Project Soli, controlli lo smartwatch dal radar: muovi le dita davanti al display - VIDEO

24 maggio 2016 ore 9:34, Adriano Scianca
Nel corso della Google I/O, l'azienda di Mountain View ha mostrato una versione personalizzata dello smartwatch LG Urbane controllabile semplicemente muovendo le dita, captando il senso dei gesti, la distanza e altri parametri grazie alla fusione di tecnologia radar e machine learning. 
Dopo aver lanciato il primo Progetto Soli, Google ha selezionato 60 sviluppatori che hanno dovuto dimostrare come avrebbero applicato questo tipo di tecnologia
"Abbiamo sviluppato un'idea secondo la quale una mano fosse l'unico controller necessario", ha spiegato Ivan Poupyrev, uno dei tecnici a capo del gruppo Google Atap (Progetti e Tecnologie Avanzate). "Si passa dalla digitazione virtuale allo slider al click di pulsanti in pochi attimi". 
Il team ha detto che è stato incoraggiato da come gli sviluppatori hanno utilizzato il sensore, riuscendo a costruire strumenti per il riconoscimento degli oggetti, strumenti musicali e altro ancora. Il kit è stato, tuttavia, utilizzabile solo in un ambiente controllato, dal momento che ha richiesto molta potenza per l'elaborazione delle informazioni e, mentre il sensore era di dimensioni molto piccole, aveva bisogno di un computer desktop o laptop per funzionare.

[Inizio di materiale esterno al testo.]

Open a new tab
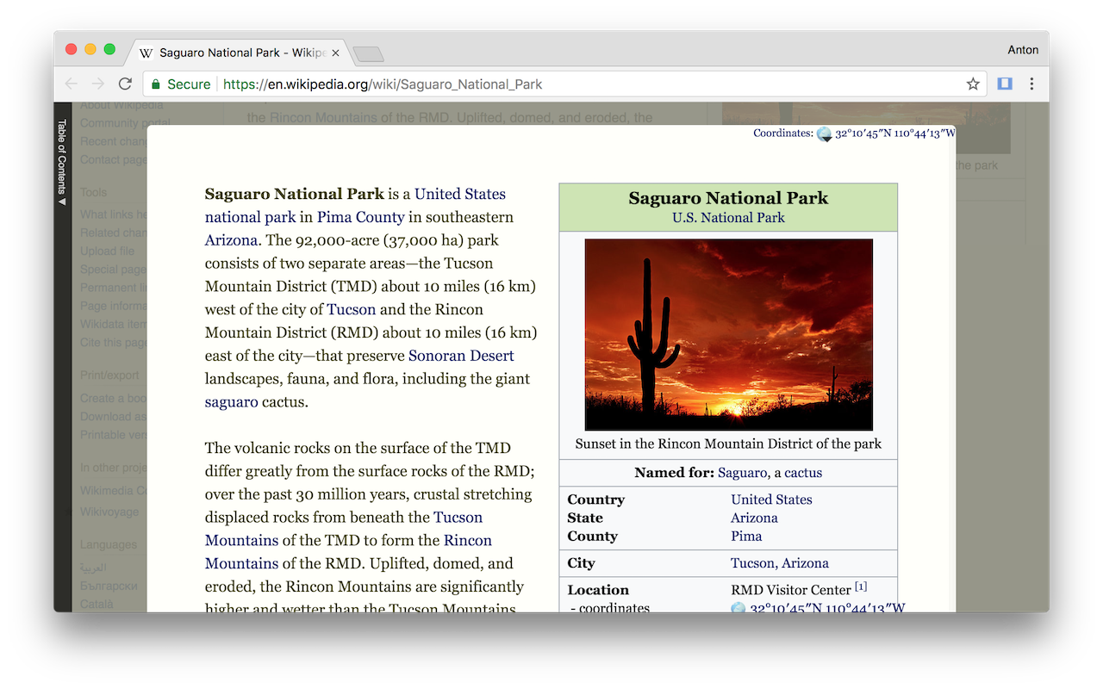 [x=368, y=54]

Sostanzialmente, Google sta provando a creare un nuovo linguaggio gestuale da applicare ad ogni dispositivo domestico.
Un gruppo ha usato Soli per l'identificazione di materiali, un altro per sviluppare immagini 3D. L'esperimento più interessante è stato quello di un terzo gruppo, che ha applicato Soli all'interno di un'automobile, immaginando di utilizzare semplici movimenti delle dita per attivare diverse funzioni, senza dover togliere le mani dal volante.

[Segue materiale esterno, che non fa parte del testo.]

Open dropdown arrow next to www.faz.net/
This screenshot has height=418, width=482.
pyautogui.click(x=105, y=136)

Project Soli, controlli lo smartwatch dal radar: muovi le dita davanti al display - VIDEO
Google ha stretto una partnership con JBL e Harmon, per la produzione delle prime casse con Project Soli, capaci di rispondere a gesture. Il sensore ha un raggio di 15 metri, che quindi permetterà all'utente di accendere gli altoparlanti, saltare da una traccia all'altra, regolare il volume muovendo la mano verso il diffusore e così via. A differenza dei comandi vocali, Project Soli funziona anche se c’è rumore e perfino con i dispositivi senza microfono; inoltre consente di avere più spazio sul display ed è più intuitivo e meno costoso dell’uso di picoproiettori che proiettano i comandi sul dorso della mano. Non dovranno più esserci dei tasti virtuali visto che basta puntare il dito verso lo schermo per premerli.
Project Soli è pensato soprattutto per Android Wear, il sistema operativo di Google, ma potrebbe comparire anche su casse bluetooth e altri dispositivi connessi controllabili con le dita in aria.
I primi kit di Soli consumavano molto, ma lavorando a stretto contatto con Infineon gli ingegneri hanno ridotto il consumo della piattaforma di 22 volte, da 1,2 watt a 0,054 watt. Inoltre sono riusciti a far funzionare il tutto con chip mobile standard come lo Snapdragon 400 di Qualcomm o un Intel Atom, ottimizzando il codice. Nonostante le modifiche, Soli può catturare 18.000 immagini al secondo.